Zest Coffee’s Simon Gautherin Wins the 2026 Australian Brewer’s Cup
The weekend of November 21–23 will go down as one of the more memorable ones in Zest’s story. ASCA Coffee hosted another outstanding Australian Brewer’s Cup Championship, bringing together competitors, judges, coaches, producers, and plenty of nerves — and somewhere in the middle of all that, our own Simon Gautherin put together the performance that finally brought the national title home.
For us, this wasn’t just another competition weekend. It felt like the continuation of something we’ve been building for a long time. Zest has always treated competition as a place to test ideas and see where our work really stands. Back in 2023, Simon finished fourth in Australia, a huge achievement at the time. The following year, Julijan placed third, and in 2025 he followed that with a fourth-place finish in one of the strongest fields we’ve seen. Alongside all of that, our team has found its way into almost every corner of the competition space: roasting competitors, sensory judges, head judges, support crews, runners, researchers, brewers, and overly caffeinated note-takers.

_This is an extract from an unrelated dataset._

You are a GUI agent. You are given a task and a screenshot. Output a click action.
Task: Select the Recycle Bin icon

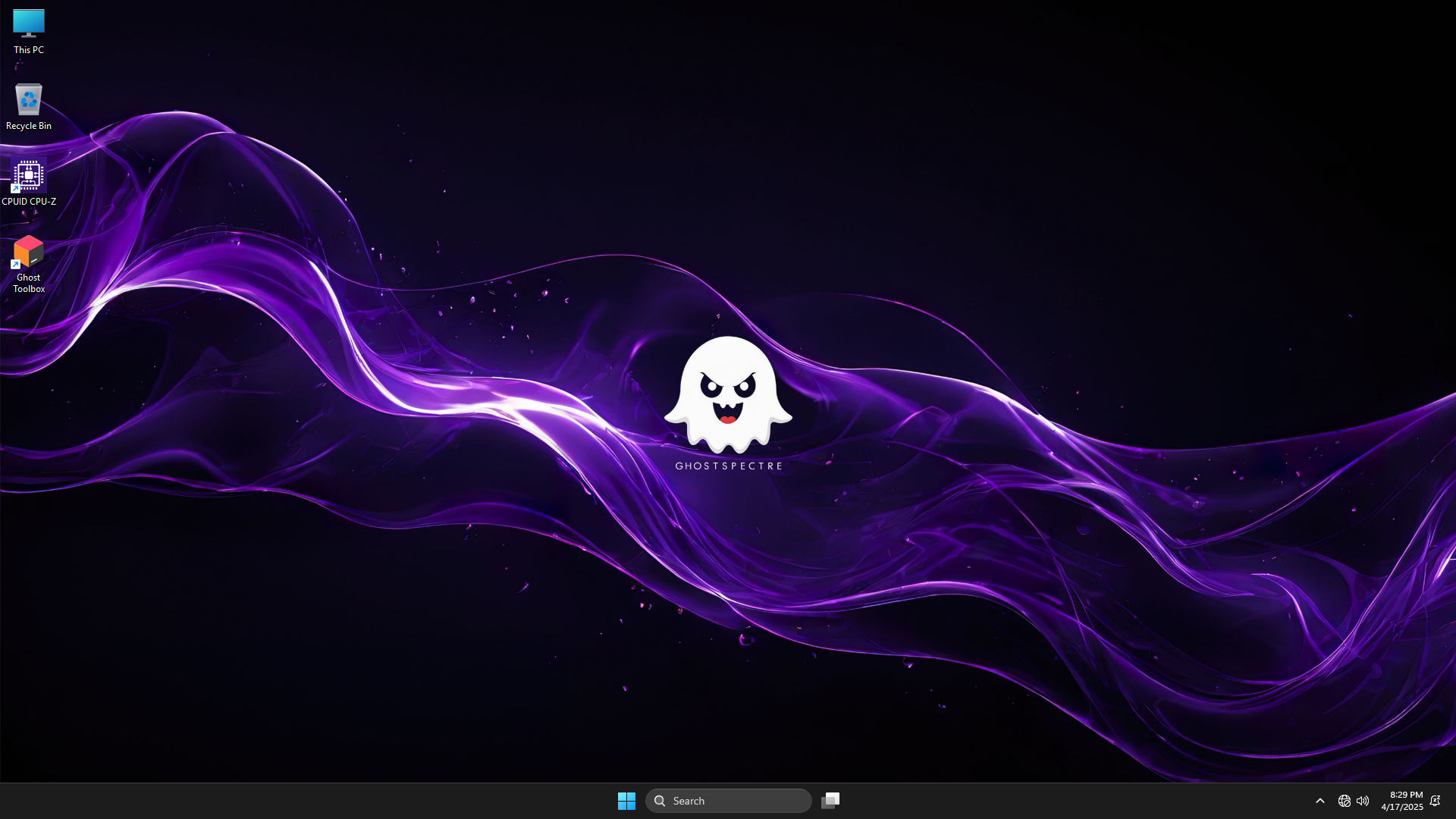point(29,100)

So walking into the ASCA stage this year carried a bit of shared history—not pressure, but a sense that we’ve been shaping something together. And this time, everything aligned.

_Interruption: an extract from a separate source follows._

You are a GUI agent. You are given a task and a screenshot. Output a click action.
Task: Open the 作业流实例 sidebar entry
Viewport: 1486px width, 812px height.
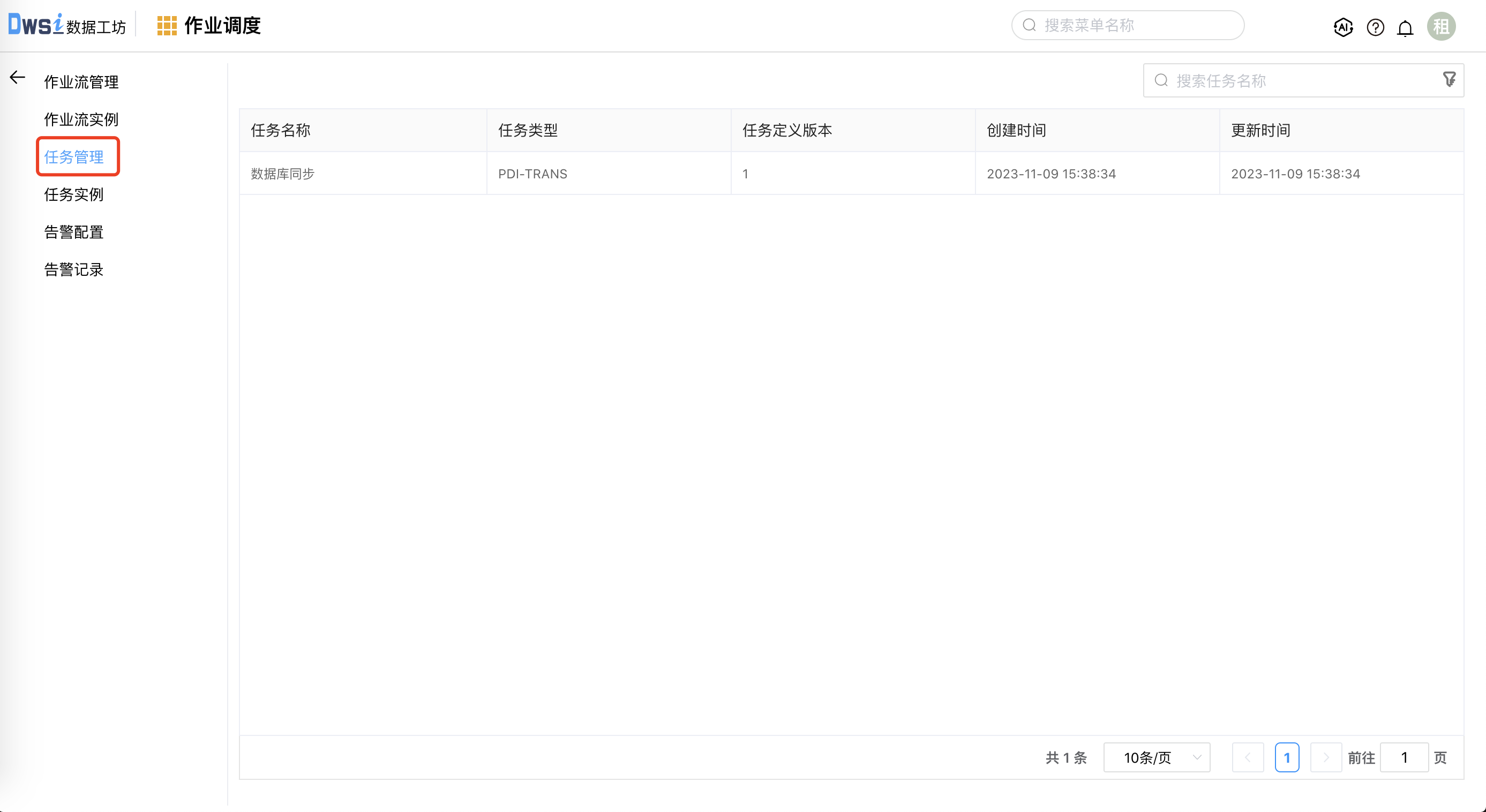pyautogui.click(x=81, y=119)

Simon stepped onto the stage with the calmness he’s become known for and delivered a routine that carried years of work without feeling heavy. It was centred around the people and ideas that shaped his approach: four dreamers: Pocho Gallardo of Finca Nuguo, Jhoan Vergara of Penas Blancas, Carlos Escobar of Differente, and Gary Ong from Waved Tech. As he said in his routine, petit à petit, l’oiseau fait son nid— little by little, the bird makes its nest. And that line landed becauseit was true. Nothing about this win happened overnight.
The coffee Simon chose reflected that same sense of intention. He used two Geshas:
• 10g of an anaerobic natural Gesha from Pocho Gallardo at Finca Nuguo in Panama — floral, sweet, deeply layered.
• 4.5g of a washed Gesha from Jhoan Vergara at Penas Blancas, Colombia — clean, bright, tropical, and structured.
Together, they created a cup that showed tropical sweetness, delicate florals, stone fruit, and juicy berries all the way through. One of the standout qualities was how well the cup held from hot to cool, something that became key to the routine.
A large part of that came down to the water.
The Apax Lab mineral profile Simon used (a silica + magnesium composition) was waved for five hours using Waved Tech’s ultra-low-frequency electromagnetic vibrations. The science is complex, but the sensory outcome was very clear: sweeter cups, noticeably reduced bitterness, improved clarity, and incredibly stable as the coffee cooled. We spent weeks testing it, and the impact was consistent and compelling.
Here’s Simon’s open service recipe as used on stage:
Ratio: 14.5g coffee to 200g water
Brewer: Pulsar
Grind: coarse (approx. 1000 microns)
Filter: Perme paper, cut to shape
Water: Apax Lab custom mineral profile, waved 5 hours
Method:
0:00 – pour 100g with the Pulsar closed
1:00 – open Pulsar and pour another 100g
Yield: 155g (yield was the target, not brew time)
The Pulsar is such anunderrated brewer, it’s kind of like the Hario Switch but with zero bypass, and the added benefit of a fixed shower screen for more consistency
And, as anyone who has competed knows, there is no such thing as a solo Brewers Cup routine. Simon had a team behind him:
Carlos Escobar, Simon’s closest friend, flew from Colombia to help shape the recipe, the pacing, the workflow, and the overall direction. Being a two-time World Brewers Cup finalist, Carlos brought experience that tightened the routine in all the right places.
Nemo, Simon’s trusted sidekick spent the lead-up diving deep into the Waved Tech research, running tests, comparing water profiles, troubleshooting curveballs, and building the confidence behind the water strategy.
Aryan, our Head of Coffee at Zest, served as a head judge at the competition (not for Simon, for obvious reasons). However, his years of judging experience meant we had someone who knew exactly how things land with the panel — what matters, what doesn’t, and what makes a routine feel coherent from the judges’ side of the table. His insights helped shape many of the decisions in the final weeks.
All of this, the coffee, the water, the method, and the people came together on stage, and when ASCA announced the results, all that hard work finally paid off.
The national title marks a milestone for Simon and for our team at Zest, but it doesn’t close anything off. If anything, it sets the tone for what comes next. Brussels, end of June 2026 – the World Brewers Cup.
There’s a lot of work ahead, no doubt. More testing. More tasting. More of the small steps that slowly shape something bigger. But this is what we love. It’s what drives our sourcing, our roasting, our research, our conversations, our curiosity. And now we get to take all of that to the world stage.
Little by little, the nest keeps growing. And now we get to see where it leads.